Les valorisations des actifs chinois diminuent de jour en jour, mais la Chine a besoin d'un soutien budgétaire sérieux pour éviter une récession plus grave de son bilan et convaincre les investisseurs que le pire est derrière elle.
Aujourd'hui, les investisseurs peuvent être facilement convaincus que l'IA sera une révolution humaine et qu'il n'y a pas de prix assez élevé pour acheter des actions comme NVIDIA (NASDAQ :NVDA).
NVIDIA se négocie à un ratio cours/ventes de plus de 30 fois, et sa valeur est apparemment supérieure au PIB canadien ou à l'ensemble du marché des actions chinoises.

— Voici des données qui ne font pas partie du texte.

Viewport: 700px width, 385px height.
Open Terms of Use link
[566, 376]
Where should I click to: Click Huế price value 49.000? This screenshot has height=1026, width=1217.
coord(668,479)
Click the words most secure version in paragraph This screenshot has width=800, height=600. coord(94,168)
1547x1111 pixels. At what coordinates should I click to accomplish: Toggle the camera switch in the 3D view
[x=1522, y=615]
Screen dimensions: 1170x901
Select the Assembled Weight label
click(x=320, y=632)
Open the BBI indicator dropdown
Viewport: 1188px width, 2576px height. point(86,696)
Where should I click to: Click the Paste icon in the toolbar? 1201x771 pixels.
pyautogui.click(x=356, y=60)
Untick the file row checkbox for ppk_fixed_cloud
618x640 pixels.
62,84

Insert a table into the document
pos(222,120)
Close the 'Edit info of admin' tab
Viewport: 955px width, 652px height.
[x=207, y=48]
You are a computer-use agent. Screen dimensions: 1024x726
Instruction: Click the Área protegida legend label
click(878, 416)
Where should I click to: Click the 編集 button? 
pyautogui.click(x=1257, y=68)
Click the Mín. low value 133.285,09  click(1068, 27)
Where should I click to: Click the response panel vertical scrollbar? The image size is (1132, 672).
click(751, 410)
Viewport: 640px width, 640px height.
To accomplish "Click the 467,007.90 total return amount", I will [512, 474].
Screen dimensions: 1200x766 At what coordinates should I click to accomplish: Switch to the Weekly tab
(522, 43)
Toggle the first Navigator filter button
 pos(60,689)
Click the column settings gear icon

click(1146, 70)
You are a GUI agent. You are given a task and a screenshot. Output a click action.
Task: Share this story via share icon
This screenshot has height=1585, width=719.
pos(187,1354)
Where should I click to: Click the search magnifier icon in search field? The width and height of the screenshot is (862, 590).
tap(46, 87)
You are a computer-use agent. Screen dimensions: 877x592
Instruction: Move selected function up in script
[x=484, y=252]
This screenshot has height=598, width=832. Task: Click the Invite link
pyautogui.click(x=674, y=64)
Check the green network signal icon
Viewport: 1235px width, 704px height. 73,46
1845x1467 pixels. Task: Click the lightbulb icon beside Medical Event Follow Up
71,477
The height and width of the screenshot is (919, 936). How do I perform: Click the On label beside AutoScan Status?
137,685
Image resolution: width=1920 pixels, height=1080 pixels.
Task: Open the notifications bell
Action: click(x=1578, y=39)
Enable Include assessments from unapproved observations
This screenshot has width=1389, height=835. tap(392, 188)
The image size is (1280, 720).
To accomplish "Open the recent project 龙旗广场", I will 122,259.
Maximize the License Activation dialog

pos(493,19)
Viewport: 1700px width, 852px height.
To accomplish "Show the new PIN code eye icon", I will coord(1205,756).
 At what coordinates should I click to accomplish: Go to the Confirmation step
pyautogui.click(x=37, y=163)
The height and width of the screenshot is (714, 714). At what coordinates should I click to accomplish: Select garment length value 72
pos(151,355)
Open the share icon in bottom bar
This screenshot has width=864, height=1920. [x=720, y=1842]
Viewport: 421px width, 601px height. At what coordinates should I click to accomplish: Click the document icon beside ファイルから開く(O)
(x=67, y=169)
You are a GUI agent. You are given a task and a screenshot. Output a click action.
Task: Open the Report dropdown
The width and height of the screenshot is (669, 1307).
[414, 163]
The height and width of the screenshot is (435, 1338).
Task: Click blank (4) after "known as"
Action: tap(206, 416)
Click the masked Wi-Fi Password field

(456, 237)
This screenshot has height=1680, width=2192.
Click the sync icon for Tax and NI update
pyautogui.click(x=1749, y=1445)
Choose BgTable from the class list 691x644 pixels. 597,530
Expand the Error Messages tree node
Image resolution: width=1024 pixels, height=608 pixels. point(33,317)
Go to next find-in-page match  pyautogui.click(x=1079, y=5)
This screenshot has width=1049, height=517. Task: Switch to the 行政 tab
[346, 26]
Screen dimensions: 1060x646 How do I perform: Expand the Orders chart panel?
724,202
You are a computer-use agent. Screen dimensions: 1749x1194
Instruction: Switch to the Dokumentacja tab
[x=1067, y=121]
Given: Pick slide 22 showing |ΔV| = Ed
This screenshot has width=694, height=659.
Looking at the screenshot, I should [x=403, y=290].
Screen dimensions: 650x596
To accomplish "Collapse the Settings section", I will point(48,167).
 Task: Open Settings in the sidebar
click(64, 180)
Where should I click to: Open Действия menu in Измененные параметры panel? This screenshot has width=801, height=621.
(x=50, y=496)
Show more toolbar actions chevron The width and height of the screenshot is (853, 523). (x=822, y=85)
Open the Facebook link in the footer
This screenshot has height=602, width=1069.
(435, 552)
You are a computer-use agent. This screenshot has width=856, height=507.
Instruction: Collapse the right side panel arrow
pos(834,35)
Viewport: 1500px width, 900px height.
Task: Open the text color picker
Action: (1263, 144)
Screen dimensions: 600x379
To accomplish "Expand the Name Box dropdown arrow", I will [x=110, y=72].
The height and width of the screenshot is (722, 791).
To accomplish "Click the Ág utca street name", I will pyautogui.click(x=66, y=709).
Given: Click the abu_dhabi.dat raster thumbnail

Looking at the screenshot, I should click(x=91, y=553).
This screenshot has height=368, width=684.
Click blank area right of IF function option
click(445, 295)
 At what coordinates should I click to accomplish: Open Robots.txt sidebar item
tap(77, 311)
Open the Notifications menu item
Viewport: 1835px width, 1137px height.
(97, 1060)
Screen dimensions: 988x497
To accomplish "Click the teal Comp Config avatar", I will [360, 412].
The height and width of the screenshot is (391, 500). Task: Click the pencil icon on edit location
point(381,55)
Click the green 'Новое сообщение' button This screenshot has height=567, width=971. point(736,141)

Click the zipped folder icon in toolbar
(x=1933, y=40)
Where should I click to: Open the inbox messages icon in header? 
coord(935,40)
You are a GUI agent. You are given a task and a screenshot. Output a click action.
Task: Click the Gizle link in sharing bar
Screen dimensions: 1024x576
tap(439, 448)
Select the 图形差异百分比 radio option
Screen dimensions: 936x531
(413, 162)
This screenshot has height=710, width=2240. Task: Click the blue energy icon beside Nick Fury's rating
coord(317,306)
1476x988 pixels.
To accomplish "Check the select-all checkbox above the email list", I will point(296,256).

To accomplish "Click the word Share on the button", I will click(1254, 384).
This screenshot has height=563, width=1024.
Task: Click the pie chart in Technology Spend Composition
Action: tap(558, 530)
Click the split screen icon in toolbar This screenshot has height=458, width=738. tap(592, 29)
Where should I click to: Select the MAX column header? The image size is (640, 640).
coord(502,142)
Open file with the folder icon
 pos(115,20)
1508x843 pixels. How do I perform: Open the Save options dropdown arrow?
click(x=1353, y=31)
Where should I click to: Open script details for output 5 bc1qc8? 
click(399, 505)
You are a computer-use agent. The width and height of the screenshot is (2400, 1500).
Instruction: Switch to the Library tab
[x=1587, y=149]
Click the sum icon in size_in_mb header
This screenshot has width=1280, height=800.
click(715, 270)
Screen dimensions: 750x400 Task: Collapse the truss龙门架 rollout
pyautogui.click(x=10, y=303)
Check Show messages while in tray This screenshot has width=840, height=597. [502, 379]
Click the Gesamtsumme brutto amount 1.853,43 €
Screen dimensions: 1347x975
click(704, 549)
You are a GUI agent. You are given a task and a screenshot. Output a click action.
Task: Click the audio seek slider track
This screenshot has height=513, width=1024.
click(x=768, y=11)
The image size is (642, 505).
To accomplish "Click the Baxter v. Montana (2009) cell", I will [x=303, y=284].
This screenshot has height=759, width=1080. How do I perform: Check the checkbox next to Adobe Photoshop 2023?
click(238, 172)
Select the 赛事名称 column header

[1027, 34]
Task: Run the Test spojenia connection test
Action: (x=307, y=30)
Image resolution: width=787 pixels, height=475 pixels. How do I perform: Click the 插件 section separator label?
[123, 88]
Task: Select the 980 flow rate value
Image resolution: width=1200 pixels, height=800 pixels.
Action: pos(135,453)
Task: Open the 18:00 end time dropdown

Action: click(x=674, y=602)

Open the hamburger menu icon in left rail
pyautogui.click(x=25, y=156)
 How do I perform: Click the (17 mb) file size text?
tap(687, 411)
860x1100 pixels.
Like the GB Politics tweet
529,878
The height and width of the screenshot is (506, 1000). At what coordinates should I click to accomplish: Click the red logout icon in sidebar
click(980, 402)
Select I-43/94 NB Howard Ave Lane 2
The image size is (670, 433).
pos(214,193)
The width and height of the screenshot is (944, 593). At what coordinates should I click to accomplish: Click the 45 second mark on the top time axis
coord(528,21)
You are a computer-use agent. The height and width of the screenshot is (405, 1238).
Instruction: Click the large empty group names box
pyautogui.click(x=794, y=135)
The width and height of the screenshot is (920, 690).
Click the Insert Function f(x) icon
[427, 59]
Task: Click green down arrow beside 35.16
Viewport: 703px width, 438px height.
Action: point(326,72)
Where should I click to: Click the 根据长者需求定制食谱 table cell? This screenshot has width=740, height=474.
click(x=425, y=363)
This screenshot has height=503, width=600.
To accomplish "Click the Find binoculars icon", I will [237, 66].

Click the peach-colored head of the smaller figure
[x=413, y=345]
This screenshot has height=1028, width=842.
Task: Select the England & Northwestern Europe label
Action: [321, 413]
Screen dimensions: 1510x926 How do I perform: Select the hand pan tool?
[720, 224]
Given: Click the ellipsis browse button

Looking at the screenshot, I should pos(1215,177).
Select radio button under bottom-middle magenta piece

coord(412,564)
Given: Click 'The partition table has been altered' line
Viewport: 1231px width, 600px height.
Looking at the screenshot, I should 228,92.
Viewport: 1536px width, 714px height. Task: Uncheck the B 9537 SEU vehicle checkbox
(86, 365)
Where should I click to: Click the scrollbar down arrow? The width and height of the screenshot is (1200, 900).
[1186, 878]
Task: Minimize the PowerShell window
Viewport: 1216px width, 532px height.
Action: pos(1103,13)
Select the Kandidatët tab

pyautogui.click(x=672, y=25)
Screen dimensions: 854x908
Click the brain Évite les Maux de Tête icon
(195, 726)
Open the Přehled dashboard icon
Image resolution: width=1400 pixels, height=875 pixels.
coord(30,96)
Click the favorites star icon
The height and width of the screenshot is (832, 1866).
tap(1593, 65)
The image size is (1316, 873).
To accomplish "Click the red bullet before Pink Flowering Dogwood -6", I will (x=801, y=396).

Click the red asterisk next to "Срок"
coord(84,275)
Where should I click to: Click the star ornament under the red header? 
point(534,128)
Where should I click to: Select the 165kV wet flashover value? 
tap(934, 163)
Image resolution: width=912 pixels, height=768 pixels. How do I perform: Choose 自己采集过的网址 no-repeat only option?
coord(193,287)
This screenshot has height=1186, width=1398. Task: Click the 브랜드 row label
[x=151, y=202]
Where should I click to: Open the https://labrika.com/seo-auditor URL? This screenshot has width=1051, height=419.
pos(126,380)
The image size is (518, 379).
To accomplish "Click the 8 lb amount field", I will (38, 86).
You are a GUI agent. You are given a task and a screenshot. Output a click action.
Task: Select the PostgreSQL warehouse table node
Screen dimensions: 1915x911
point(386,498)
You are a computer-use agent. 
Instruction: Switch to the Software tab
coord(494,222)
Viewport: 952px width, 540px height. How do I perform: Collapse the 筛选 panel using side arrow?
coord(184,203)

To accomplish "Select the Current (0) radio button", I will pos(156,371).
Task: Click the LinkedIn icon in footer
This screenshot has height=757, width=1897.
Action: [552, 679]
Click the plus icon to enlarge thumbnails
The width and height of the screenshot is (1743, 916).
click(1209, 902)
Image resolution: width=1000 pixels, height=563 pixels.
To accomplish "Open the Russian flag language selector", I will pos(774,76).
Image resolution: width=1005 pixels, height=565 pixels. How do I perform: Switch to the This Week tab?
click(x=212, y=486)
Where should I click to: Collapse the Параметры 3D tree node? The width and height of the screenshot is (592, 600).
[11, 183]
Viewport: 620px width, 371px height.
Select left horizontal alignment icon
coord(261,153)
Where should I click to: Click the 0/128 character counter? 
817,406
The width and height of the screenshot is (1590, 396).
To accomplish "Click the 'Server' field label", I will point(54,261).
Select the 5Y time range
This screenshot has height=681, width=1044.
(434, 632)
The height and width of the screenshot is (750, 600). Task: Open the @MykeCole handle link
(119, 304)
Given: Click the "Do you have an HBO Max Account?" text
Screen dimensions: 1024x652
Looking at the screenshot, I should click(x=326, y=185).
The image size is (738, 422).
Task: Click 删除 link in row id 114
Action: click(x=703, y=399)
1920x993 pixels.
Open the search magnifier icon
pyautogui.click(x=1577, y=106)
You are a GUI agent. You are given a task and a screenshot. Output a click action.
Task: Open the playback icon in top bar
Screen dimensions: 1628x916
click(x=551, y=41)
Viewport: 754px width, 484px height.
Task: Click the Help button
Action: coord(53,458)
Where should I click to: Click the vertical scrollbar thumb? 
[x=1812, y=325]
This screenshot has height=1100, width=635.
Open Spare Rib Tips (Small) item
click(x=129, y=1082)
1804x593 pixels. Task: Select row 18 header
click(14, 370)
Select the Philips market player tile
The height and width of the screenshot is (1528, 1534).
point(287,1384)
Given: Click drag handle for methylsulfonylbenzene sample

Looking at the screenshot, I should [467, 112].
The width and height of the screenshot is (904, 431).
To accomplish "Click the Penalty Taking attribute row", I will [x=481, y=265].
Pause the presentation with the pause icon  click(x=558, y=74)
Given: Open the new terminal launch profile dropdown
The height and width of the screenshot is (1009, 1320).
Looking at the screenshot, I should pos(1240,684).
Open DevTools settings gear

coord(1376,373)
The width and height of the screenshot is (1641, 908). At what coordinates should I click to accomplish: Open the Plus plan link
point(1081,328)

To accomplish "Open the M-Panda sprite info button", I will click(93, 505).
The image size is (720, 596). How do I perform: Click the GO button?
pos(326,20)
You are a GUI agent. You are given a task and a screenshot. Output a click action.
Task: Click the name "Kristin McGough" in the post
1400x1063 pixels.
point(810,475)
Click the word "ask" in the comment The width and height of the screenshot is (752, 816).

Le graphique de NVIDIA ressemble beaucoup à celui de CISCO en 1999-2000, et l'on peut se demander si nous ne sommes pas dans une phase d'euphorie extrême, compte tenu de la hausse parabolique :
Le revers de la médaille est que NVIDIA est une société très rentable qui connaît une croissance agressive: son flux de trésorerie disponible (FCF) par action ne cesse d'augmenter et certains analystes s'attendent à ce qu'elle dégage un FCF de plus de 100 milliards de dollars au cours des prochaines années.
Cela suppose que NVIDIA n'aura pas de véritable concurrence à l'avenir :
Je ne prétendrai même pas être un analyste boursier et je n'ai donc pas d'opinion sur NVIDIA, mais il y a une grande leçon à tirer de cette histoire.
Les récits peuvent dominer la macroéconomie plus longtemps que vous ne pouvez rester solvable.
Si vous aviez vendu à découvert la bulle technologique au cours du premier semestre 1999, vous auriez probablement été éliminé avant d'avoir pu profiter de la chute brutale des prix des actions des sociétés point-com.
Le momentum est très puissant, et être en avance peut s'apparenter à avoir tort.
Acheter Alibaba (NYSE :BABA) à 76 dollars au début du mois de décembre semblait excellent ex ante, avec un ratio cours/bénéfice de 10 pour une société technologique, mais trois mois plus tard, l'action se négocie à 72 dollars.
En cas de récession des bilans, les actifs sont vendus sans discernement afin d'assainir les bilans.
Si vous cherchez à estomper les récits extrêmes sans être rapidement anéanti, les options peuvent être un moyen intéressant d'y parvenir.
Une option d'achat ou de vente longue comporte un risque de baisse fixe et limité (la prime de l'option), mais un risque de hausse potentiellement important.
L'astuce réside dans le fait que cela n'est pas gratuit : le luxe de "dormir la nuit" est souvent facturé par le biais d'une volatilité implicite coûteuse intégrée dans le prix des options.
En outre, les options apportent une autre dimension : le temps.
Si vous achetez des options de vente NVIDIA à 1 mois, vous devez avoir raison rapidement, pas dans 3 mois.
Aujourd'hui, le coût de la couverture d'une baisse de seulement 1,5 % de l'indice S&P 500 au cours du prochain mois est faible : avec une volatilité implicite de 11,5 %, il se situe dans le bas de la fourchette prépandémique.
Cela ne signifie pas que cette couverture sera nécessairement rentable, mais que vos chances ex ante ne sont pas mauvaises.
Comme le dirait un ami, il faut se couvrir quand on peut, pas quand on doit.